One of the employment reports that Tyler posted showed a slight decrease in temp workers, or maybe, it was a lack of growth in temp jobs. 

Stock brokers should not fail to inform their own affluent customers about short-term risks, though, because their job description is to serve their own customers, not Americans at large who are NOT in the market for stocks. We cannot even afford housing in a huge number of cases.

But sooner or later, the willful s******g of most non-welfare-eligible, American citizens for short-term gain—decade after—decade—until the last barely middle-class consumer is gone is going to trickle up. 

In reply to by I woke up

Endgame Napoleon shizzledizzle Thu, 06/07/2018 - 09:14 Permalink

Those of us who are not math people just have to take your word for it, unfortunately, but it seems like overall patterns in the numbers would be hard to detect when looking at the numbers every month (or quarterly) and then using whatever the momentary numbers are as a marketing ploy to gin up short-term profit, managers’ salaries, shareholder dividends or whatever for the benefit of a few.

In reply to by shizzledizzle

El Hosel Thu, 06/07/2018 - 08:25 Permalink

More QE, less guidance. Quit messing around with reality and kick this "recovery" into high gear.

Welcome to Dirtyfuckerville, have a nice day.

ejmoosa Thu, 06/07/2018 - 08:36 Permalink

The game that has been earnings per share growth is nearly up and they know it.

 

This gimmick allowed companies such as Home Depot to report higher earnings per share years sooner than they were making more total dollars in profit after the 2008 collapse.

 

Installing a false sense of confidence, it got investors to bid up the stock even though they were far from doing as well as they had done in the past.

 

The reverse is now set to happen, and all the con artists know it.  

PunchyBinThinkn Thu, 06/07/2018 - 08:42 Permalink

As lame as it might seem, stock buybacks peak at market tops!  A few years back, aapl was issuing shares, NOW AT MUCH HIGHER PRICES, THEY'RE BUYING THEM BACK?????

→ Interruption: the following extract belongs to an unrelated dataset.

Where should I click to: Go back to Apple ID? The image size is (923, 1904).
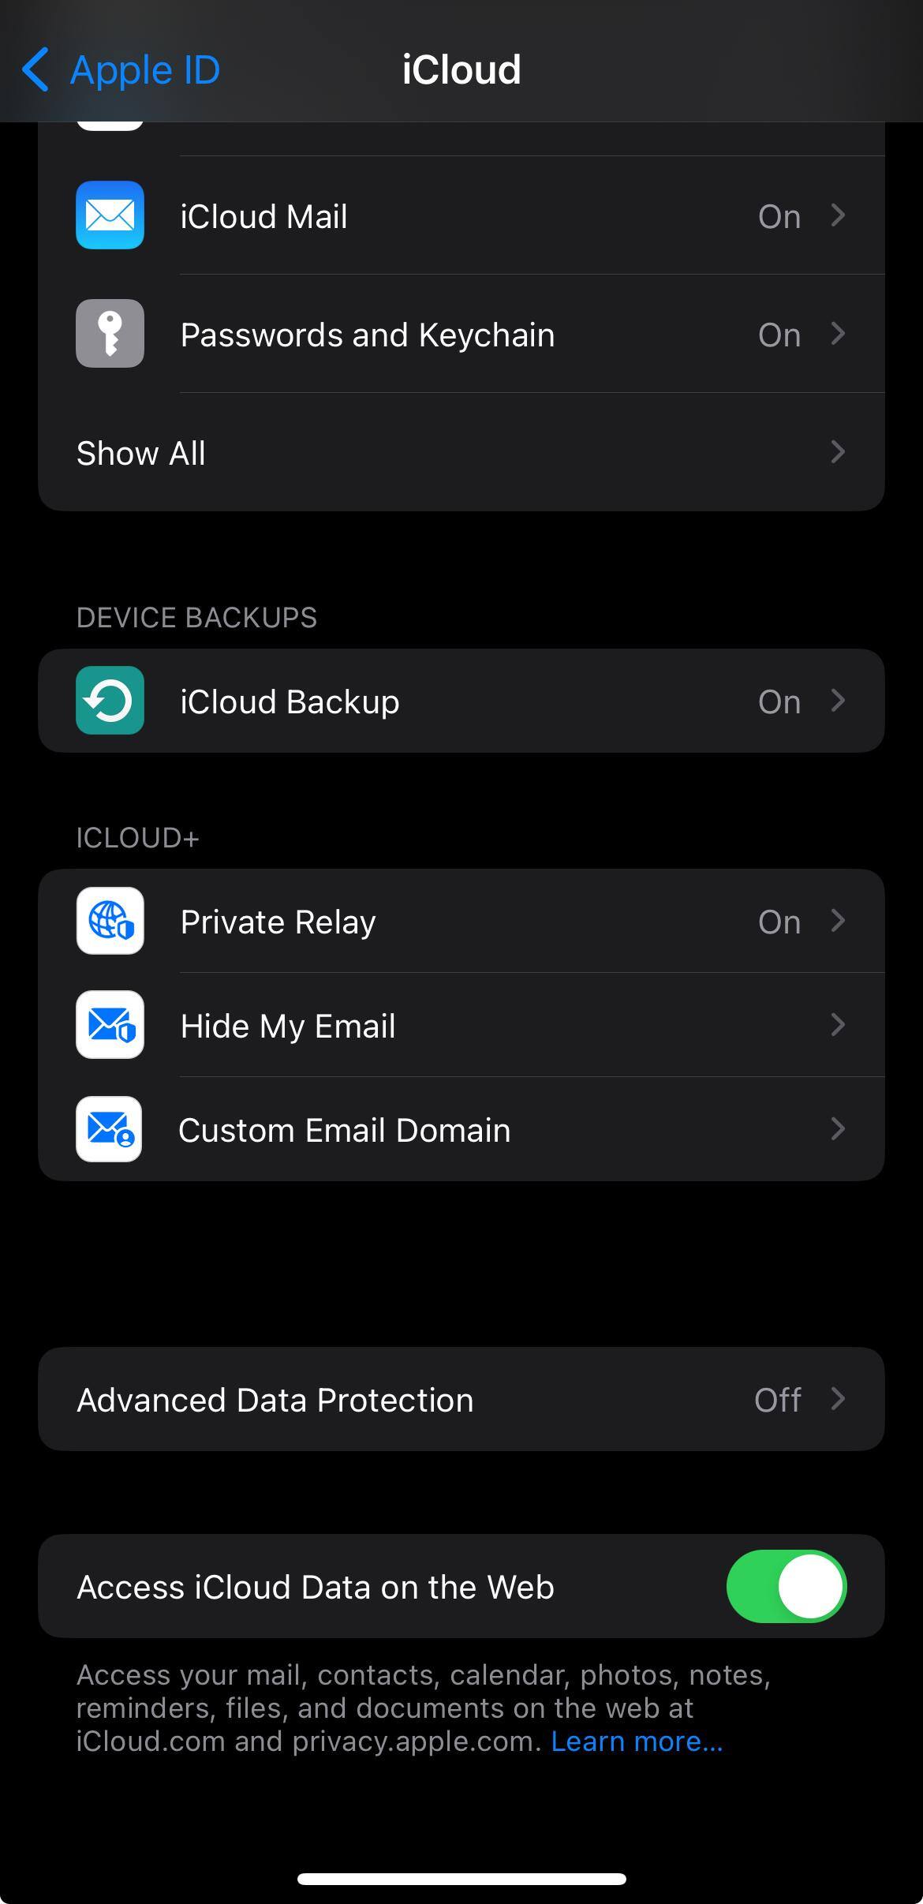145,69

NotGonnaTakeIt… Thu, 06/07/2018 - 08:59 Permalink

A 'titan' of finance? Dimon is the head of a bank that paid BILLIONS of dollars in fines and lost BILLIONS of dollars of stockholder's equity in risky trading. He should rightfully have resigned or gone to prison- but instead the idiot shareholders continue to reward him. The next recession is almost upon us, higher interest rates will collapse housing and credit card payments and auto payments.

 

Wall Street won't be talking about shrinking bonuses, they'll be running for their lives from sick and tired Americans who will be coming for them with pitchforks and torches. 

 

England throws a reporter in jail for reporting about Muslim rape gangs and then makes it illegal to report on what happened to the reporter! Meanwhile, American greed by the CEOs knows no bounds. It's only a matter of time before American Guy Fawkes, millions of them, take to the streets.

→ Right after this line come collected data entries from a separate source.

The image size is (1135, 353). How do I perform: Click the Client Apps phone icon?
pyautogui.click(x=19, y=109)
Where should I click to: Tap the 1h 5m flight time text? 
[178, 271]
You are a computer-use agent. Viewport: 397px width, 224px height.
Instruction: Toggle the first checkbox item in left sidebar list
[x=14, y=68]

Let it Go Thu, 06/07/2018 - 09:03 Permalink

Among all the recent news about euphoria and a market "melt-up" several reasons exist to be cautious. During the last two and a half years central banks and countries around the world have added more fuel to the fire which has postponed the day of reckoning. This has made all of us thinking the market was about to turn south looking rather silly and underscores the fact that trying to time economic events is both confusing and complex. Still, the fact the numbers do not work means reality will be visiting us soon. The reasoning is outlined below.

http://Economic Reality Will Soon Be Knocking On The Gate.html

mendigo Thu, 06/07/2018 - 09:38 Permalink

Clearly they are on to something judging from amszon netflix etc profits are passe.

The incompetence of the public corp is not a result of ecxessive monitoring.

Management of a corp is focused on continued success of the management same as .gv

JailBanksters Thu, 06/07/2018 - 09:41 Permalink

Tell people exactly what they think they need to know.

Which is exactly the Opposite, can't be any more BLACK & WHITE than that even using a Compass and a Square.